PROVIDED TEXT =>
This notebook contains the workflow for creating historical carbon and water fluxes for Australia through the full length of the MODIS archive (i.e., 2003-2022). It contains six main steps, instructions are provided in the subsections below. Pay close attention to the `Analysis Parameters` sections and ensure paths etc. are correct.

***
**Ideal compute environment:**

Assuming 500m resolution

- NCI's 'hugemem' queue
- X-large (24 cores, 765GiB) #mostly for combining ensembles
- Python 3.10.0
- Python venv: `/g/data/xc0/project/AusEFlux/env/py310`
- Storage Folders: `gdata/ub8+gdata/xc0`
***
<!-- > **Expected completion time to run all steps: ~3 hours** -->

## Import libraries and set up Dask


In [None]:
import numpy as np
import warnings
warnings.simplefilter(action='ignore')

import sys
sys.path.append('/g/data/xc0/project/AusEFlux/src/')
from _utils import start_local_dask, round_coords

In [None]:
client = start_local_dask(n_workers=30, threads_per_worker=1, mem_safety_margin='2Gb')
client

## Set up project directory structure

This workflow assumes a specific file/folder structure, here we create that folder structure to support the rest of the process.

Below, enter the `root directory location` where project results and data are stored, and determine the `target_grid` resolution (the spatial resolution of the final predictions, options are either '5km' or '1km').

If the folders already exist then no directories will be created.

In [None]:
base='/g/data/xc0/project/AusEFlux'
target_grid = '500m'
version='v2.1'

In [None]:
import sys
sys.path.append('/g/data/xc0/project/AusEFlux/src/')
from _utils import create_project_directories

create_project_directories(root_dir=base, version=version, target_grid=target_grid)

## Step 1: Spatiotemporal harmonisation of input datasets

Most datasets are originally from here: https://dapds00.nci.org.au/thredds/catalog/ub8/au/catalog.html

Dataset from this process are output as annual layers in `data/interim`

<!-- **Expected completion time ~2hrs** -->

### Analysis Parameters

* `base`: Path to where most of the data is stored
* `results`: Path to store interim datasets after they have undergone harmonisation.

STATED GOAL A => In the MODIS flux notebook, condense the paragraph beginning "This notebook contains the workflow" into a short bulleted list that keeps its main facts.
STATED GOAL B => Which Python version does the MODIS flux notebook list for the ideal compute environment?
STATED GOAL C => Extend the MODIS flux notebook from the point where it stops, in the same technical style.

DATA =>
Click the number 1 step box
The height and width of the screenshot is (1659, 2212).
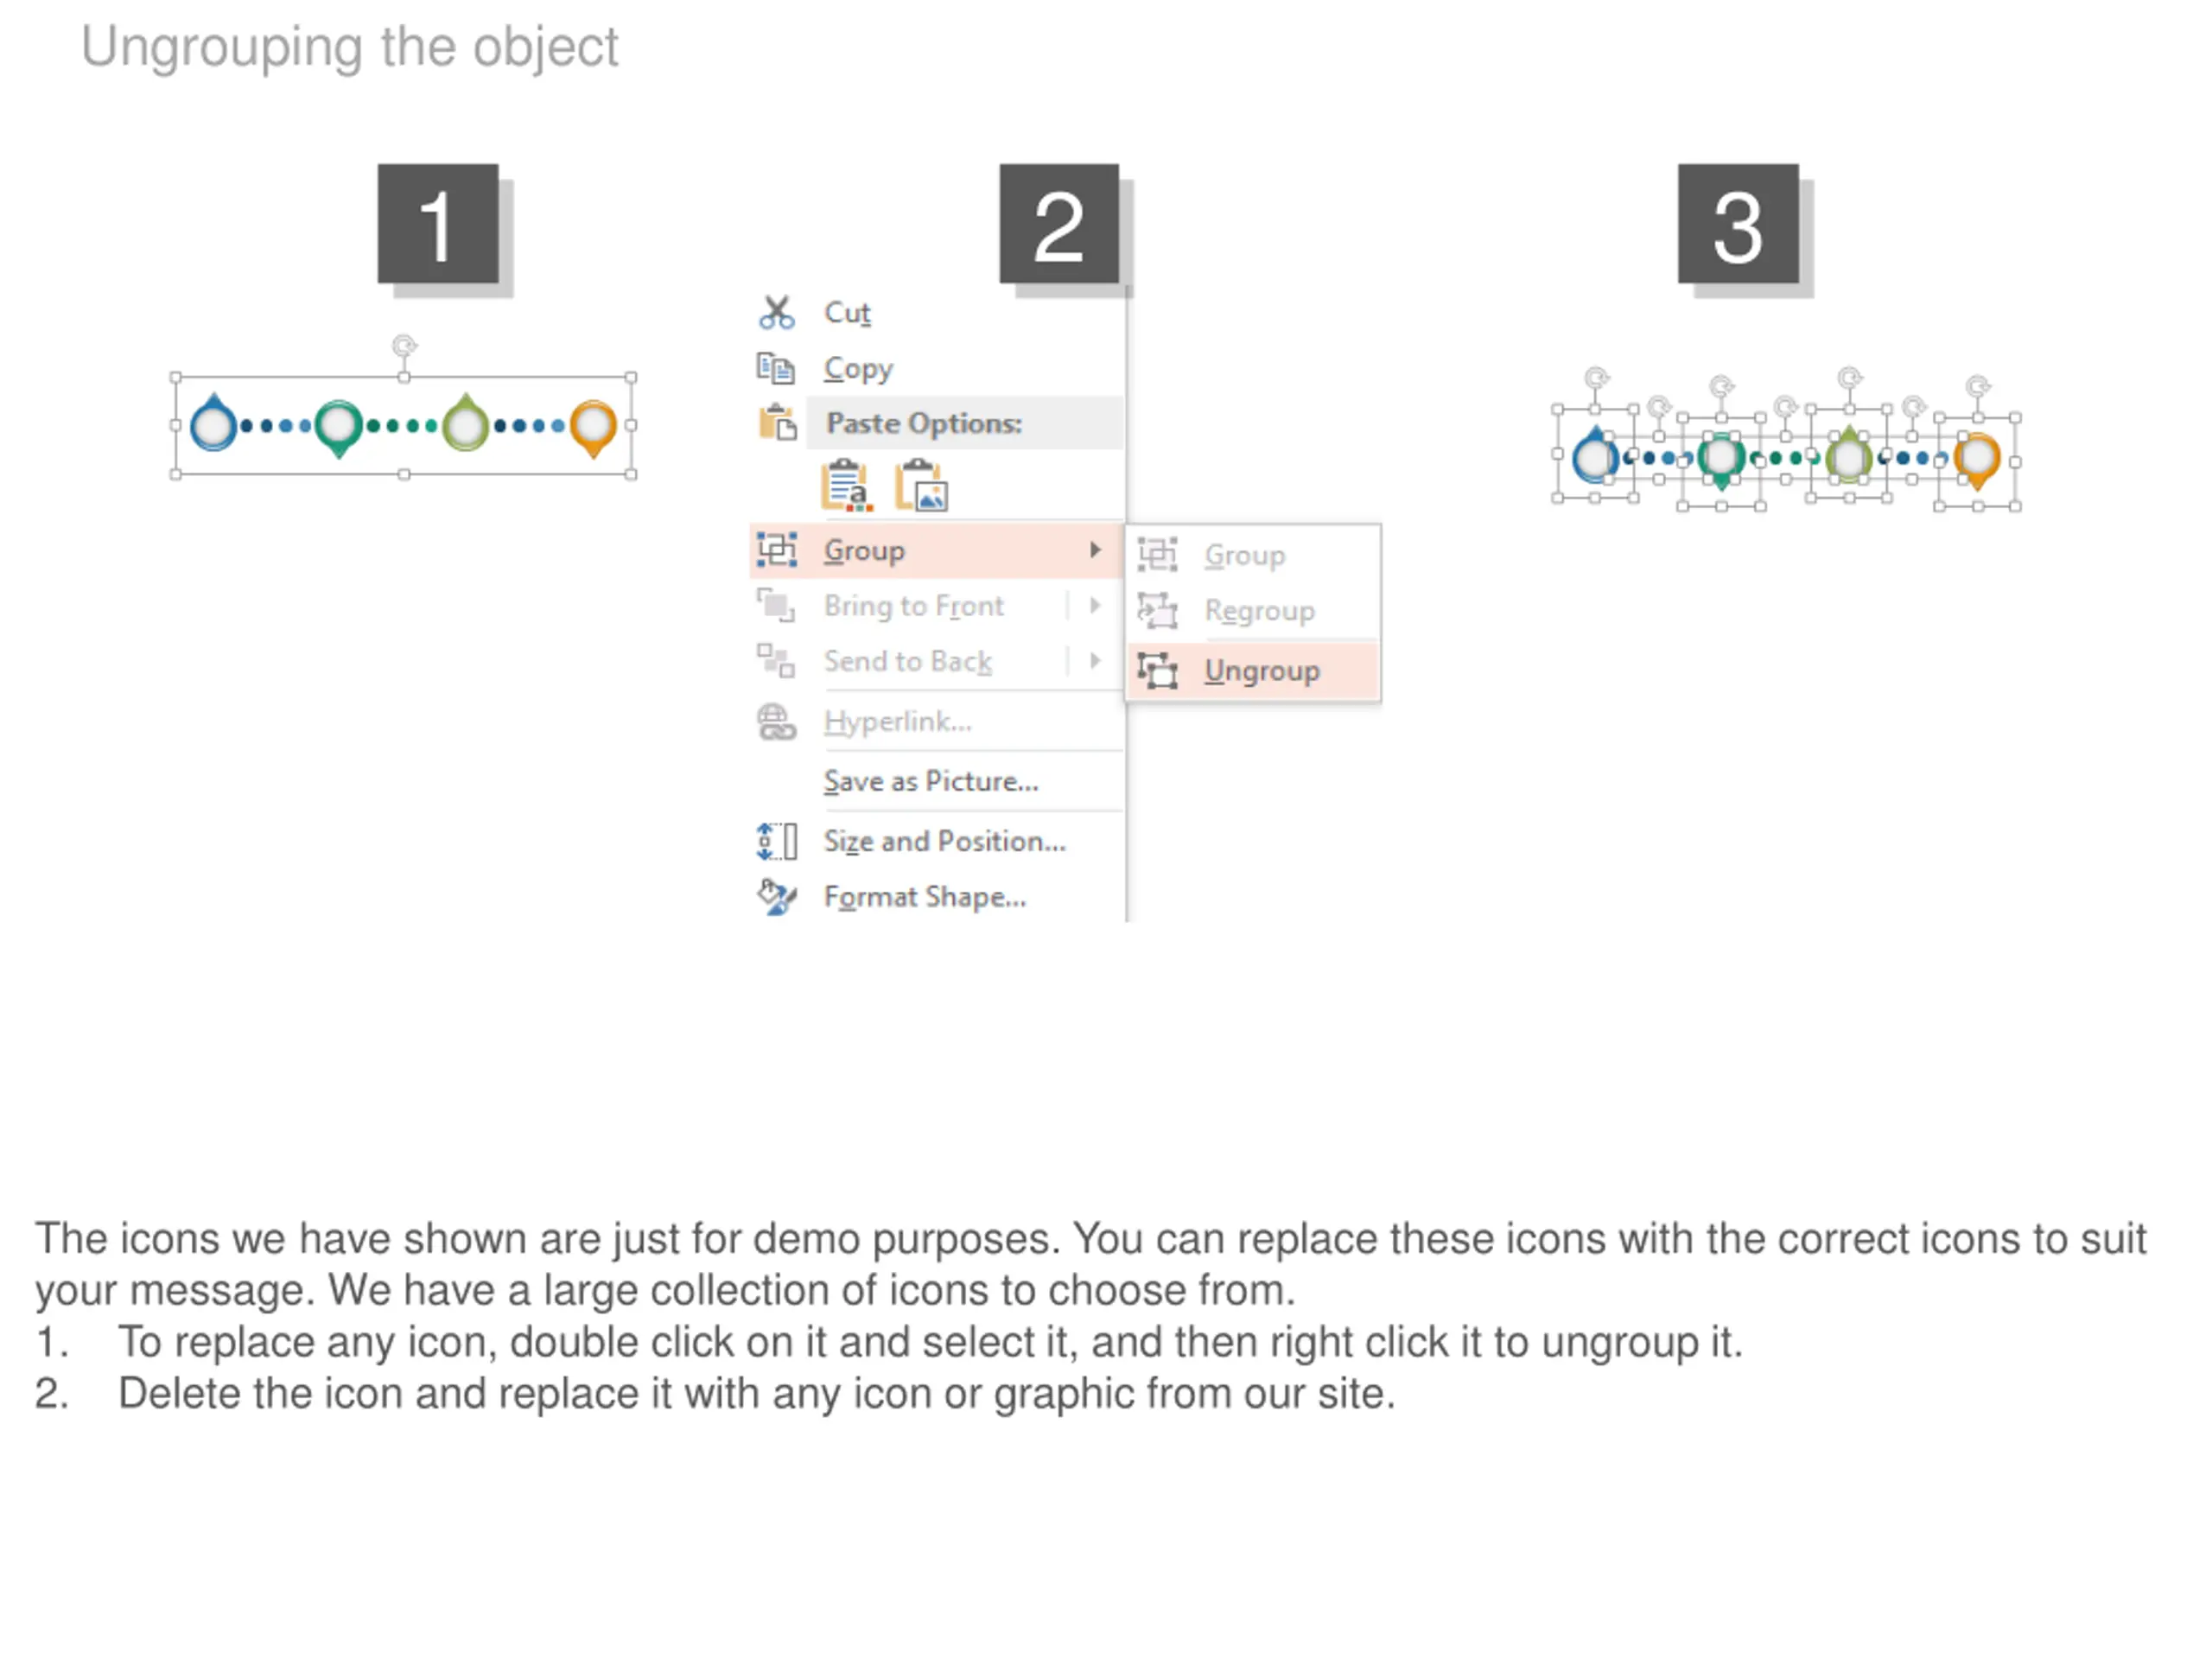(x=437, y=223)
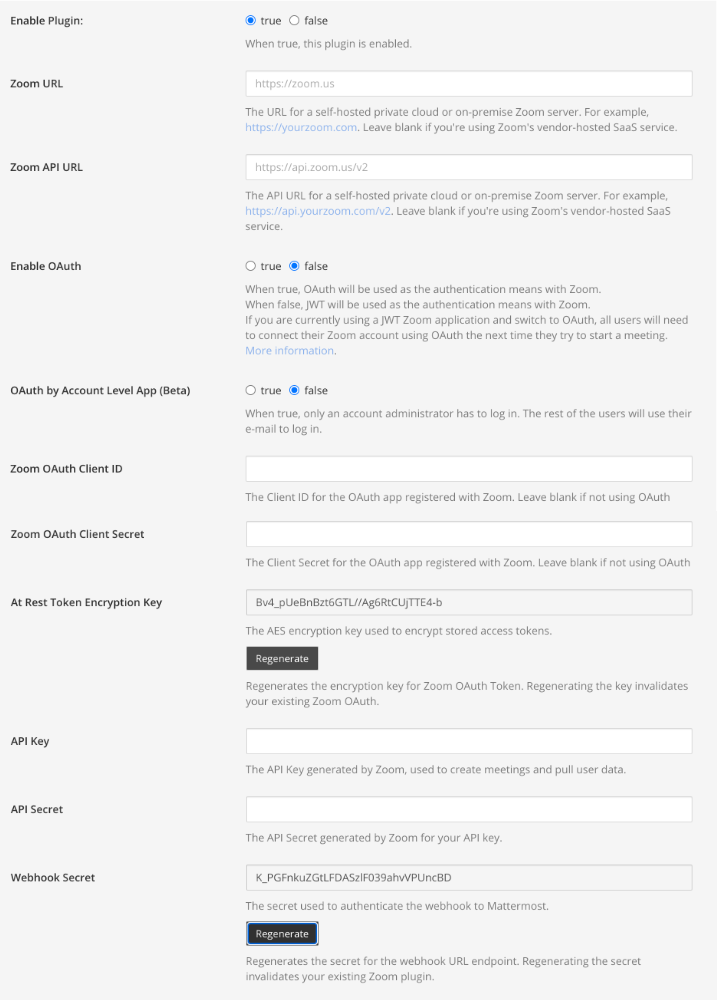Image resolution: width=717 pixels, height=1000 pixels.
Task: Focus the Zoom OAuth Client Secret field
Action: tap(468, 534)
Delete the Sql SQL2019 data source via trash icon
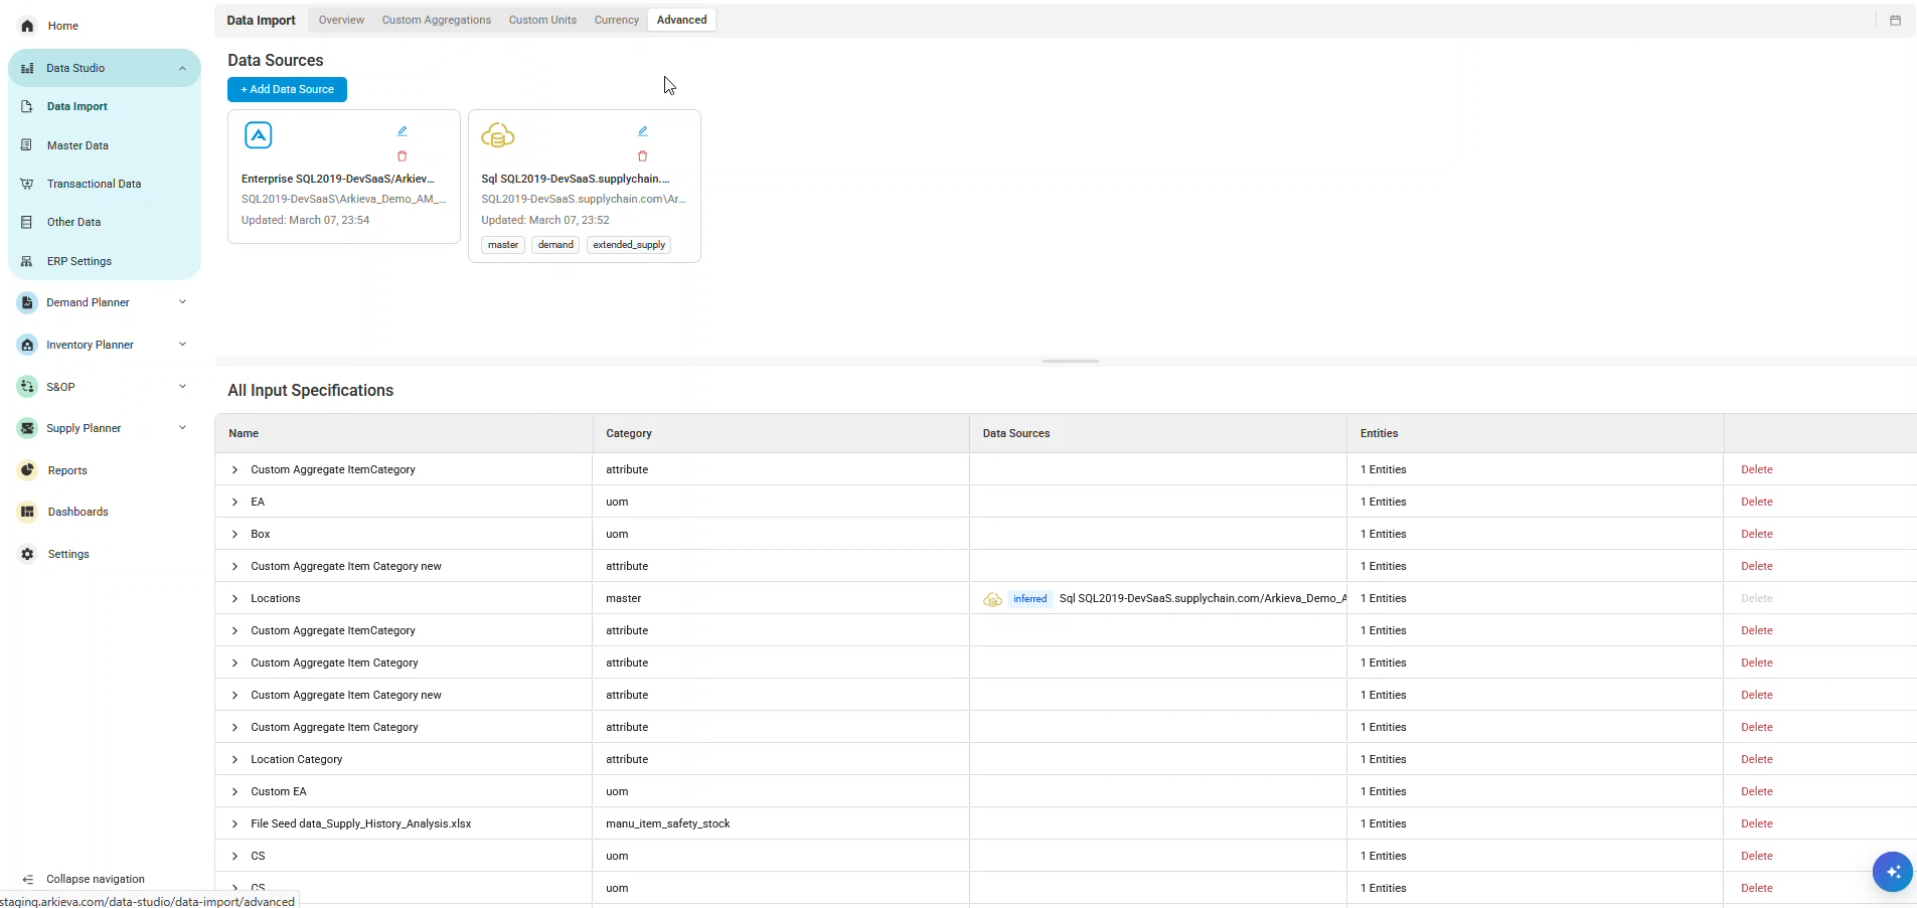Screen dimensions: 1917x908 pyautogui.click(x=642, y=156)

REPLY A =>
- Workflow for producing historical carbon and water fluxes for Australia across the full MODIS archive (2003-2022)
- Six main steps, with instructions in the subsections below
- Check the `Analysis Parameters` sections closely and confirm that paths and similar settings are correct

REPLY B => Python 3.10.0.

REPLY C =>
* `year_start`: The first year in the series to predict. If predicting for a single year, make _year_start_ and _year_end_ the same.
* `year_end`: The last year in the series to predict. If predicting for a single year, make _year_start_ and _year_end_ the same.

In [None]:
target_grid = '500m'
results=f'/g/data/xc0/project/AusEFlux/data/interim_{target_grid}/'
year_start = 2003
year_end = 2024

### Run step 1



In [None]:
from _harmonisation import spatiotemporal_harmonisation

In [None]:
%%time
spatiotemporal_harmonisation(
    year_start=year_start,
    year_end=year_end,
    target_grid=target_grid,
    results_path=results,
    verbose=True
)

## Step 2: Create feature datasets

Combine results of the spatiotemporal harmonisation into temporally stacked netcdf files, and create new features/variables based on the climate (e.g. anomalies) and remote sensing (e.g veg fractions) datasets. 

### Analysis Parameters

* `base`: Path to where the harmonised datasets output from Step 1 are stored. 
* `results`: Path to store temporally stacked netcdf files i.e. where the outputs of Step 2 will be stored
* `exclude`: Variables to exclude from combining. i.e. Some of the variables in `/interim` output in Step 1 are not needed hereafter.

In [None]:
target_grid = '500m'
base = f'/g/data/xc0/project/AusEFlux/data/interim_{target_grid}/'
results=f'/g/data/xc0/project/AusEFlux/data/{target_grid}/'
exclude = ['.ipynb_checkpoints', 'kTavg', 'Tmax', 'Tmin', 'EVI']

### Run step 2

In [None]:
from _feature_datasets import create_feature_datasets

In [None]:
create_feature_datasets(
    base=base,
    results_path=results,
    exclude=exclude,
    target_grid=target_grid,
    verbose=True
)

## Step 3: Extract training data

Scrape the TERN server to extract all of the ozflux eddy covariance data, then append remote sensing data by using the coordinates of the flux tower to extract pixel values. 

### Analysis Parameters

* `version`: Version of OzFlux datasets to use, always has the form 'YYYY_v[number]'
* `level`: What level of OzFlux data to use, level 6 is the highest level and has been pre-processed to 'analysis ready'
* `type` : Ozflux data comes as either 'default' or 'site_pi' depending on how it was processed.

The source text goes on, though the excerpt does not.